Sometimes, waiting for one day to end and the next to begin feels like getting a second chance. Other times, it feels like waiting to die. For my whole life I have waited for someone to tell me the value of my life. When I have been told, I've waited on myself to believe it.

I wait for the right chance to tell my grandmother that I love her before she dies. I want to tell her that I love her for having a part in shaping my mother, who has shaped me. I wait to understand why the men in my family can never use the word "love" unless we really mean it. I wait to understand why we can't mean it more often. My soul wants to love God's people until there is nothing left of me. Even as a child, I knew God had placed an uncommon pain in me. It is a pain I feel for every fractured heart. It is impossible to understand, but it is as real as my sin. Yet, my surface insecurities hold me back from even extending a comforting word to a hurting stranger.

I wait to stop living in my head. I wait to discover what it means to live life as my Creator intended. I wait to lose myself. I want God to hold my crippled body as I crawl for a few more days, as I wait to begin living. I want God to grab my throat and choke out whatever is left of this hollow human shell. I will not wait to see God. I must feel Him in this house, in this room, in my bones. My Father has waited on me for far too long.

4 comments:

Joyce Moyer Hostetter said...

Blessings as you wait! Or don't wait! You ARE moving forward!

Amy Lizzy said...

I read in your words a desire to live life with a grande passion. I'm looking forward to those conversations!

Trevor Franklin said...

Thanks for the comments.
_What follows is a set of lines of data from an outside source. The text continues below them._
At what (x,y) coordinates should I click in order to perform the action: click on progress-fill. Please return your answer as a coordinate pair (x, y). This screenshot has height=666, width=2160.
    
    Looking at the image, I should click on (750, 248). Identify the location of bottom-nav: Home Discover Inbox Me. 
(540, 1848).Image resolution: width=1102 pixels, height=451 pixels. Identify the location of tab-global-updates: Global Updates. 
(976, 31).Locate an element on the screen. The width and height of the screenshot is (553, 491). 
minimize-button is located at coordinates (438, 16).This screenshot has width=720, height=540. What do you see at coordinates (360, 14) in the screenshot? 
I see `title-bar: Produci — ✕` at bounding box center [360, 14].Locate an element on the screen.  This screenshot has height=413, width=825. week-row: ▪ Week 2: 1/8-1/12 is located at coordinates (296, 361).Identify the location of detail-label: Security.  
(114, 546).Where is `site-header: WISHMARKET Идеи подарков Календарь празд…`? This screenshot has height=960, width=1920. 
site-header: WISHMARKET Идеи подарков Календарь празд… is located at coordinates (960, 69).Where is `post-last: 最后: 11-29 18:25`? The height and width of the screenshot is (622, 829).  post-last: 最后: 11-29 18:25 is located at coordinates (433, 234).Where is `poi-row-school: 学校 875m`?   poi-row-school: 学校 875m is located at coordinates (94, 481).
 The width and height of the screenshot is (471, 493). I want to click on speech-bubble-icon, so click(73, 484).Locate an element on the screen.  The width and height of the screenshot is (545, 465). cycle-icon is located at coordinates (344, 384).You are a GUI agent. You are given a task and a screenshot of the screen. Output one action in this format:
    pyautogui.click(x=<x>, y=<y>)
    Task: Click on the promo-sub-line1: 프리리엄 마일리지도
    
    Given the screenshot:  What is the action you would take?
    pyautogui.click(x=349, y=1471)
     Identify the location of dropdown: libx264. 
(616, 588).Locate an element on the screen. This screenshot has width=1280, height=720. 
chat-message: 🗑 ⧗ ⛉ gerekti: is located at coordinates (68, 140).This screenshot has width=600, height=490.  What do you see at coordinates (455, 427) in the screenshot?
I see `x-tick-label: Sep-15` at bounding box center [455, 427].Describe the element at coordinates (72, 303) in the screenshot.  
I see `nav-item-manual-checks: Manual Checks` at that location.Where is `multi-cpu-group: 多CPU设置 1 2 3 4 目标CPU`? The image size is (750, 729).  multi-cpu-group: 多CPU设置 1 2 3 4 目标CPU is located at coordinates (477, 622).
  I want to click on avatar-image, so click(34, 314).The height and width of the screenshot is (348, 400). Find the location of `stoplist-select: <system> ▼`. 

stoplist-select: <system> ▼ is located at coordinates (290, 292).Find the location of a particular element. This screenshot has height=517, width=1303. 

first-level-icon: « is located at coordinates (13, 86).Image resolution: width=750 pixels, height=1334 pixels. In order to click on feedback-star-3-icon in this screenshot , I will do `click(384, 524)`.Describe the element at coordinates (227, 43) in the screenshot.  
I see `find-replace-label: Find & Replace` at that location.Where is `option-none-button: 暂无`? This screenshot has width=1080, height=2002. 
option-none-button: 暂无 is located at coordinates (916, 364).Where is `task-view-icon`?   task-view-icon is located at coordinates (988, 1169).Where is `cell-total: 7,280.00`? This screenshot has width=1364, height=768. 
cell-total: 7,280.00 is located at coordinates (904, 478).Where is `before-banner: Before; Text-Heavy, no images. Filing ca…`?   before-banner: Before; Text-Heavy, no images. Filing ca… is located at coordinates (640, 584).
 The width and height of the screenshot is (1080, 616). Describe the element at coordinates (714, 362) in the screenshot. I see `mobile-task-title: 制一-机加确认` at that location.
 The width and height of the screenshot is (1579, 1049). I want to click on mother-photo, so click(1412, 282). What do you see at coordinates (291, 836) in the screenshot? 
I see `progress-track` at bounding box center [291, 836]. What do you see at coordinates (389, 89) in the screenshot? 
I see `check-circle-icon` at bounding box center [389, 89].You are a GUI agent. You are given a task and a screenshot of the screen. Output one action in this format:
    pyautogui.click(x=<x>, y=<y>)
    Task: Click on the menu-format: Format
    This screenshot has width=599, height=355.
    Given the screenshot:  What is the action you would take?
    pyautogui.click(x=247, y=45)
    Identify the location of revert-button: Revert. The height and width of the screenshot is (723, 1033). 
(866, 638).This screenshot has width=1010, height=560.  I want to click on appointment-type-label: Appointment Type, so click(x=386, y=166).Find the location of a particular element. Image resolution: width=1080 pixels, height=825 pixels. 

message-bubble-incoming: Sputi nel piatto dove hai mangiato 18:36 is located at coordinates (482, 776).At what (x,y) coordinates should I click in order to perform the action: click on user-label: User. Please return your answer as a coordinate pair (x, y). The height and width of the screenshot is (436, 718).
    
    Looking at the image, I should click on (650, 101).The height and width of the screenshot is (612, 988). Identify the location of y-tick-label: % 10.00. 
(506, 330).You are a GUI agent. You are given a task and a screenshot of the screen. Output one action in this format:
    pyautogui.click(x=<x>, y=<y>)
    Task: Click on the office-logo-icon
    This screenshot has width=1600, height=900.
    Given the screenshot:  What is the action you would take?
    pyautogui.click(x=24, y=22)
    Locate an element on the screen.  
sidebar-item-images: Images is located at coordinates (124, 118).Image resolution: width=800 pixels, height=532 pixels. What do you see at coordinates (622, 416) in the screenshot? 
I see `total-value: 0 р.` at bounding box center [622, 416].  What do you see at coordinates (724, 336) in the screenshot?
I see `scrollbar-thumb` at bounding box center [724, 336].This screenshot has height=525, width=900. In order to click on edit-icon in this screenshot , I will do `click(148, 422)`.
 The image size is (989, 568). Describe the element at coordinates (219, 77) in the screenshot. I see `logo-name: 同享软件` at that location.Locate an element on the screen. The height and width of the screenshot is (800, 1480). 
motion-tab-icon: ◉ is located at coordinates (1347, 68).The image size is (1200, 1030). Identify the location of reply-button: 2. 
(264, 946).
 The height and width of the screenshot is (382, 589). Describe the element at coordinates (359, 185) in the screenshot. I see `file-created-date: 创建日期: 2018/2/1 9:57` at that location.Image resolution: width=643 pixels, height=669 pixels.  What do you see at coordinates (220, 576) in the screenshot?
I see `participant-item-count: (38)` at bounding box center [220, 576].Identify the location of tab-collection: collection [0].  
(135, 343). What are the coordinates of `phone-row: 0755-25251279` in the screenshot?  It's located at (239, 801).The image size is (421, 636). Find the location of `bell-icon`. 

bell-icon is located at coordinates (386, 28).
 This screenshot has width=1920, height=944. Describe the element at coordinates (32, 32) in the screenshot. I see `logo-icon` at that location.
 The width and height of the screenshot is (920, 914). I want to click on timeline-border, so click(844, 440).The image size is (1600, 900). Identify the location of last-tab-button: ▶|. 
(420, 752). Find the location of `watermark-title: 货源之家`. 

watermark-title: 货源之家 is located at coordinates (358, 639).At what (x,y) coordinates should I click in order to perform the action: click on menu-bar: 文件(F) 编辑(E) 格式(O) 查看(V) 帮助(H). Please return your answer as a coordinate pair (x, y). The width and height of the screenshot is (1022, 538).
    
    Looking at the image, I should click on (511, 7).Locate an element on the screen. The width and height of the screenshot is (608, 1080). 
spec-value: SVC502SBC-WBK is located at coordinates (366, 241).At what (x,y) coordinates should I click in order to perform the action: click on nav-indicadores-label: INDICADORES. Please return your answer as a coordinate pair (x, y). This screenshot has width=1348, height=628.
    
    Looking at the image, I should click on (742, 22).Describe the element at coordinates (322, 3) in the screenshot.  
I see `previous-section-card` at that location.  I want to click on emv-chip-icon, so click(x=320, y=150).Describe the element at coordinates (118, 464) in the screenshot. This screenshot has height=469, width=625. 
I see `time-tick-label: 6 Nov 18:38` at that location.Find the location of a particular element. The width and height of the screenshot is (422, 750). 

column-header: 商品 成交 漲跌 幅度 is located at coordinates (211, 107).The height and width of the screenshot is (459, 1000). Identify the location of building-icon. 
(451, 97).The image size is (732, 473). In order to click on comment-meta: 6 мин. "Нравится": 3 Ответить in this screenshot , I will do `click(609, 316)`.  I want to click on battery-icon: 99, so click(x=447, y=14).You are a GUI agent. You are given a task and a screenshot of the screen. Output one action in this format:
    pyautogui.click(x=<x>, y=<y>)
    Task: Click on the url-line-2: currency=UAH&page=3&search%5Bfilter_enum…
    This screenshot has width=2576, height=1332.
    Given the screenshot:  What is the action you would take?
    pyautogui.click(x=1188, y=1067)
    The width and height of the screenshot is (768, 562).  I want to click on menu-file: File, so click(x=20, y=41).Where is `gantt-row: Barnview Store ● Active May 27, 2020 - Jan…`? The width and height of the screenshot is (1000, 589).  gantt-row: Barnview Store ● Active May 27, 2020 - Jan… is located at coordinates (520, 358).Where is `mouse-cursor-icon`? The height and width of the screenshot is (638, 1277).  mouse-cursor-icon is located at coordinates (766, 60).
I suppose I am really just writing for myself most of the time, but it is nice to know if anyone is affected in any way by reading any of this random writing. I think that's the best thing about taking time to read something: not how "good" was the writing, but did you get anything to think about.

That's what I love about your blogs (Amy and Joyce), I leave with more than I came in with. It's anything but a waste of time. Any worthwhile reading will affect us in some tiny way. Just like any decent movie, music....or anything really!

Anonymous said...

their's not a lot that I can say about this one....it just says it all. I know what you are saying and have felt what you are feeling. I shut a lot of that out a cuple of years ago but their is a pulling on my heart to re open the door. I never left God behing I could never do that for that is when I would give up, but I have pushed a lot of those feelings way down so far I didn't recall them till I read those words. I really enjoy reading your blogs they are words cannot describe.